Quando eu era vivo, de Marco Dutra
Sobre artifício, sobre nada. Sobrenatural. Quando Eu Era Vivo não é uma obra a respeito de alguma coisa. É um filme de terror com a Sandy. E se efetua, justamente por essa economia esdrúxula.
Os urros do mendigo da rua assustam, mas o filme de Marco Dutra não é um terror social como algumas nuances de O som ao redor, de Kléber Mendonça Filho, por exemplo. Filme de gênero no sentido mais Hollywoodiano, com todos os signos, os clichês, a estrutura narrativa e cinematográfica, mas não sem alguma argúcia de criar dentro disso uma mise en scène própria. Com fofão na decoração e disco ao contrário que poderia ser da Xuxa, mas provavelmente por razões jurídicas acabou sendo da Elizângela.
Invenção é saber enxergar no óbvio? Ou falar do que não existe. Ao contrário do filme de Kléber Mendonça, que utiliza vários recursos do cinema de horror para construir, se não uma tese, mas uma espécie de crônica social – e esse é justamente seu maior mérito, transformar um quase esquema em uma encenação poderosa – Quando Eu Era Vivo não tem tese, a não ser nas críticas que as inventam. Todo filme deve ser inventado, essa crítica é uma ficção, é óbvio. E a equipe de Marco Dutra inventou a deles sozinhos. E isso não é um defeito, nem uma qualidade, mas justamente a força do filme.
‘’Gratuidade que dá asas à obra de arte’’. É assim que Antônio Cândido se refere à ficção literária que escapa da preocupação de um projeto de nação que boa parte dos nossos escritores encampou ao longo da nossa história. Fiquei pensando sobre isso no filme. Não vi o filme fazendo análise, ou projeto, por mais que uma crítica quase sempre arranque isso e eu não escape.
‘’A coragem ou espontaneidade do gratuito é prova de amadurecimento no indivíduo e na civilização. Aos povos jovens e moços parece traição e fraqueza’’. Não faço aqui uma defesa da divisão entre entretenimento e cinema de autor. Só posso pensar como é pobre essa secção e como já há mais de cinquenta anos já está superada: ou seja, é atualíssima.

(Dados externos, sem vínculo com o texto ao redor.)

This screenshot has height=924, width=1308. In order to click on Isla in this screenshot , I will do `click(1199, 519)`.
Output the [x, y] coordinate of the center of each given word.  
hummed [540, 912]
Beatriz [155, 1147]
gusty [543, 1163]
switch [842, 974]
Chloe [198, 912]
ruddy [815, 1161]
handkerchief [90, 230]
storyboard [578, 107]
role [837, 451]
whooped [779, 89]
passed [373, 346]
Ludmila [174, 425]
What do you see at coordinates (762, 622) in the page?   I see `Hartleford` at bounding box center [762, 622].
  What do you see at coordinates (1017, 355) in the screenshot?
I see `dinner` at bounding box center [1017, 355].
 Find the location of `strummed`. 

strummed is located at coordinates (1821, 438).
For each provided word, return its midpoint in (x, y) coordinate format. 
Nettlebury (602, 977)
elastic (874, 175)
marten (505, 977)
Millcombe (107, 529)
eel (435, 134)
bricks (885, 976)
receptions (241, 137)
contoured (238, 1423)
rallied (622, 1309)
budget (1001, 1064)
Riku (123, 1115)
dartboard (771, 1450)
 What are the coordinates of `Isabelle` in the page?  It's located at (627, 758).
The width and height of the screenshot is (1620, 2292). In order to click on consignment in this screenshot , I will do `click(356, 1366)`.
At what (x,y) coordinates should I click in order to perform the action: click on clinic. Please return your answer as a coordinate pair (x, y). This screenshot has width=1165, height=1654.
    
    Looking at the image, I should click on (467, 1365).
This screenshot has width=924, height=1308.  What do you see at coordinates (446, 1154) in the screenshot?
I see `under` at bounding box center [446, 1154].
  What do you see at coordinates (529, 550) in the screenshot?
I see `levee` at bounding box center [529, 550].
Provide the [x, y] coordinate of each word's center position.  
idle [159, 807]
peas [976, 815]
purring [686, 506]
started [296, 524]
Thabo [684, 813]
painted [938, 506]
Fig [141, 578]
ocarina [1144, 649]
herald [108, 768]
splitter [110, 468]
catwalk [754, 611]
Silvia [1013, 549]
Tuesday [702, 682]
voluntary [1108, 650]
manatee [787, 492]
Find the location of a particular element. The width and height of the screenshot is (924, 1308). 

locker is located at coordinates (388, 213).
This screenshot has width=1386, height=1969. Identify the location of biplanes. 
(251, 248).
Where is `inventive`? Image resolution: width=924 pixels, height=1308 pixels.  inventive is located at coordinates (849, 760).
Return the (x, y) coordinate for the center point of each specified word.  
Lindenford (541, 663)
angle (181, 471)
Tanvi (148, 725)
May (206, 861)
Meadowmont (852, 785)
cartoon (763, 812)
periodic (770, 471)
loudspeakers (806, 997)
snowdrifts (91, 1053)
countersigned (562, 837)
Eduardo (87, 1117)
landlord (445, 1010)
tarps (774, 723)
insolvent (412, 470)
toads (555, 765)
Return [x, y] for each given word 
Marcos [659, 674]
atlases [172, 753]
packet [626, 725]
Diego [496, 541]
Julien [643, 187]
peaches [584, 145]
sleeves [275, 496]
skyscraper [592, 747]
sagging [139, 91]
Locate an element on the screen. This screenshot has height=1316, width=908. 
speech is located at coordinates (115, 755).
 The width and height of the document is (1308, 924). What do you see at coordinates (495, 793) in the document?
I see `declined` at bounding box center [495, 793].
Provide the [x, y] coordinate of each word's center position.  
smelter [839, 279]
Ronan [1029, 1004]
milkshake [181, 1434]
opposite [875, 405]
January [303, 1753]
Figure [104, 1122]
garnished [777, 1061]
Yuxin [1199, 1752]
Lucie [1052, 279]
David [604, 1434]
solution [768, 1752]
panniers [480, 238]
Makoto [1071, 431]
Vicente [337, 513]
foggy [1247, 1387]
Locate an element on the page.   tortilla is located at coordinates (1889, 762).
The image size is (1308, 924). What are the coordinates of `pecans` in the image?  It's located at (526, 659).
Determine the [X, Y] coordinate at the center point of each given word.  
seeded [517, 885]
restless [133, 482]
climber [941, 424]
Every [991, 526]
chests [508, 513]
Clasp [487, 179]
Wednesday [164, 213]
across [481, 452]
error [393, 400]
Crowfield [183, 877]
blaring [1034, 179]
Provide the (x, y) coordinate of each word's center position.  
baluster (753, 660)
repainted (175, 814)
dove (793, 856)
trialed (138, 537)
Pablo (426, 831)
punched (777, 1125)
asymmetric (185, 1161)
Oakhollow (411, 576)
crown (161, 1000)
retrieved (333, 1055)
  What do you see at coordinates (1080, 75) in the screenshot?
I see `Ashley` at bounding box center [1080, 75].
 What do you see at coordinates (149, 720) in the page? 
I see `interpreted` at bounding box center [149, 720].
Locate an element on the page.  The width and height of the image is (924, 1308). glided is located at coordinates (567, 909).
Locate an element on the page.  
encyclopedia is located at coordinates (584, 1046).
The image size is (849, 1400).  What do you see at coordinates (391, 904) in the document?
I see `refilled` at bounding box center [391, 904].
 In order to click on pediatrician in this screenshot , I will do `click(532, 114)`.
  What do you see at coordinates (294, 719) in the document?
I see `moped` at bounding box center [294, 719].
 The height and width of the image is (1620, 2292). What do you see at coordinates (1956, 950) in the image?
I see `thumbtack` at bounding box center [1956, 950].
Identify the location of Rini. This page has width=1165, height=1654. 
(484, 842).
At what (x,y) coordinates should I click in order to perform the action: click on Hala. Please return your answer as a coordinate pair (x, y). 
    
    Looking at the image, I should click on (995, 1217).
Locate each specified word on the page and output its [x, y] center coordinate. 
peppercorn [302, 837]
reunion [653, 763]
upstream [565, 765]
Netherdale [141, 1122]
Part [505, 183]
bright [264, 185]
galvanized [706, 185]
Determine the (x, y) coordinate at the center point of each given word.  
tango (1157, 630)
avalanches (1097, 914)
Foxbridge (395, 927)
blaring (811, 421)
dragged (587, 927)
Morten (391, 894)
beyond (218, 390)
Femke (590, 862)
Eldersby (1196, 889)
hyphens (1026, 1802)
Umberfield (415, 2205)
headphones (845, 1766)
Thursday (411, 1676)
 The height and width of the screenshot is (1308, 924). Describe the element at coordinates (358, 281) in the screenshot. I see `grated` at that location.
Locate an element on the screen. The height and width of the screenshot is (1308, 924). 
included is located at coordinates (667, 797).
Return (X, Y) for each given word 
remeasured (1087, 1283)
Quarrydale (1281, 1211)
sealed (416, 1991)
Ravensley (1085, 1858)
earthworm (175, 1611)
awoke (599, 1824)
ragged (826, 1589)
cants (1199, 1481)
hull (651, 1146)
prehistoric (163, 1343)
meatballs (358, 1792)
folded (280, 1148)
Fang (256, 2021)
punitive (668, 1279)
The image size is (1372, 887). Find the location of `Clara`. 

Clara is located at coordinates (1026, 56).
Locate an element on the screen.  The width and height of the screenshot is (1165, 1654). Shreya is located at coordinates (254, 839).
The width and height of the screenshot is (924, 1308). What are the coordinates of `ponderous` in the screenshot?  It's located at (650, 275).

Forja-se aqui a carne de um filme. Li em algum lugar que o filme tem poucos sustos. Parece que suspense não pode ser também horror. Como nos filmes de Hitchcock, vemos pairar o vilão sobre o mocinho o tempo todo. Mas o mocinho aqui é um pai velho e fora de forma que toma whey protein. E o diabo, o vilão, não está no contra-campo ou atrás do mocinho, cúmplice do espectador. O diabo é uma imanência na decoração, no estado mental do filho que o mocinho da terceira idade sabe e sente a presença. Aí o horror. Sabemos o tempo todo que uma tragédia vai acontecer, e ela é anunciada pelo canto doce da Sandy.
A presença da cantora, aliás, é um acerto. Maquiada de Sandy, atuando como ela mesma e cantando uma canção ocultista da mesma forma que a gente imaginaria Sandy fazendo. Não ignora a figura pública, brinca com ela. Cantar uma canção diabólica com voz sertaneja. É uma piada, e funciona. É horror também, pelo inesperado.
Existe uma potência nas atuações que é singular dentro da nossa filmografia, um esforço de encontrar um tom típico de cinema de gênero, mas meio fora de lugar, precipitado como se zombasse da própria cafonice dos clichês, como quando a vidente começa a engasgar só de falar das bromélias das quais tem alergia. Não é só um comentário, mas também uma tentativa de renovar e firmar um novo pacto com o espectador.
Tudo aqui está suspenso e puro gênero, e por isso é uma delícia a caricatura de vidente de Gilma Nomacce, seus tremeliques e seu ritual de benzedeira/exorcista. Sua atuação combina com o mobiliário kitsch da casa, que vai se transformando da assepsia para o ambiente retrô. É como se o personagem do filme que volta pra casa brincasse de instagram com os móveis da casa. A direção de arte constrói e reconstrói o espaço, a luz muda, é uma anatomia de uma transformação. Todo filme de terror é um pacto demoníaco. Uma redenção bizarra, que é e não é redenção. Redenção psicanalítica de um amor que sempre esteve ali.
O dia em que assisti Quando Eu Era Vivo guarda uma triste coincidência: a da morte de Eduardo Coutinho, possivelmente nosso maior cineasta, assassinado pelo próprio filho, no que consta até agora. Fico pensando no personagem do pai, interpretado por Antônio Fagundes, em ótima atuação, e sua relação doce com o filho, que vai enlouquecendo/sendo possuído e tornando-se uma ameaça que o pai percebe e teme, mas que na maior parte do tempo aceita. Existe um amor muito bonito, mesmo na beira da loucura e das ameaças do filho.